在口腔鳞状细胞癌中，PTEN基因缺失及突变少见，但蛋白水平降低明显，主要受miRNAs的调控。最新研究发现PTEN的假基因PTENp1虽不编码蛋白，但和调控PTEN的多个miRNA有结合位点。因此PTENp1可以和PTEN竞争性结合miRNAs，间接调控PTEN表达，影响PI3K/AKT信号通路。口腔癌前病变中PTENp1下调，也符合上述调控机制的推论。结合前期研究发现，口腔癌中miRNA21可以调控PTEN表达，并影响口腔鳞癌增殖及耐药。本课题拟从临床标本分析，细胞生物学和分子生物学的体外研究、裸鼠模型的体内研究明确口腔鳞癌中PTENp1下调机制，阐明新的调控者PTENp1在调控PTEN-mRNA及蛋白表达中的角色和地位，检验这一新的调控机制对口腔鳞癌增殖和化疗耐药的影响，从而为口腔鳞癌的基因治疗和耐药治疗提供一个新的靶点。
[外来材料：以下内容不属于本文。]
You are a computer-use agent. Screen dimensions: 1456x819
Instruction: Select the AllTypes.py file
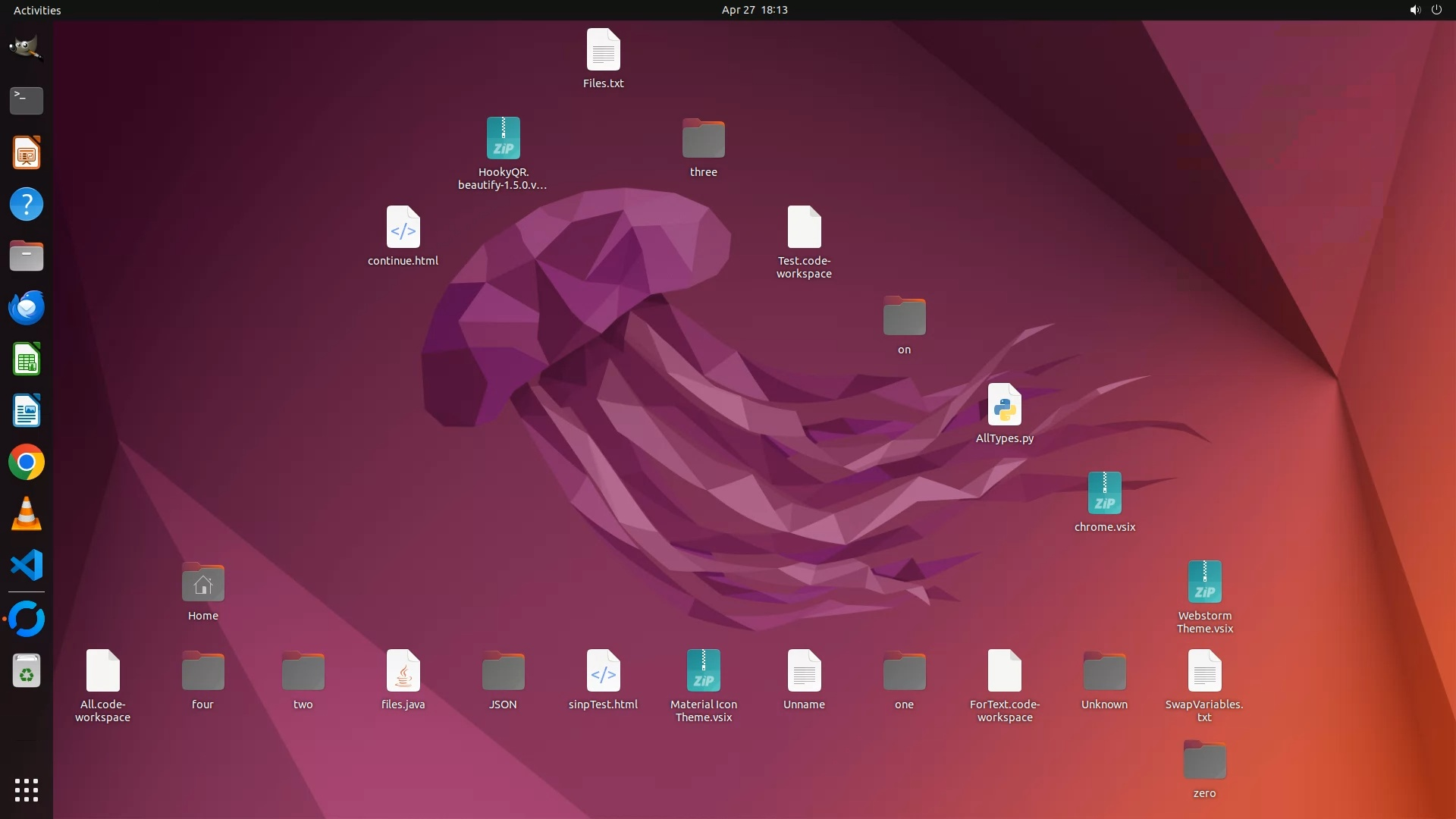click(1004, 406)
本课题通过口腔鳞状细胞癌（OSCC）临床标本分析，细胞生物学和分子生物学的体外及裸鼠移植瘤的体内实验研究了PTENp1作为miR-21海绵对PTEN表达的调节机制及对OSCC细胞功能学的调控效用。研究结果显示PTENp1在OSCC组织和细胞中的表达下调，相关性分析提示PTENp1与PTEN的表达呈负相关；PTENp1可作为内源竞争性RNA通过抑制miR-21的表达解除miR-21对PTEN的转录抑制，经AKT信号通路抑制OSCC细胞的增殖活性及克隆形成能力，同时阻滞S-G2期转换。采用裸鼠移植瘤实验也证实了PTENp1与PTEN在OSCC肿瘤中的表达。OSCC临床样本分析显示PTENp1与PTEN与OSCC患者组织分型及预后呈负相关。本课题通过体内外实验揭示了PTENp1、PTEN和miR-21之间的调控机制，为OSCC的早期标记物的筛选及发生进展机制提供了新的理论依据。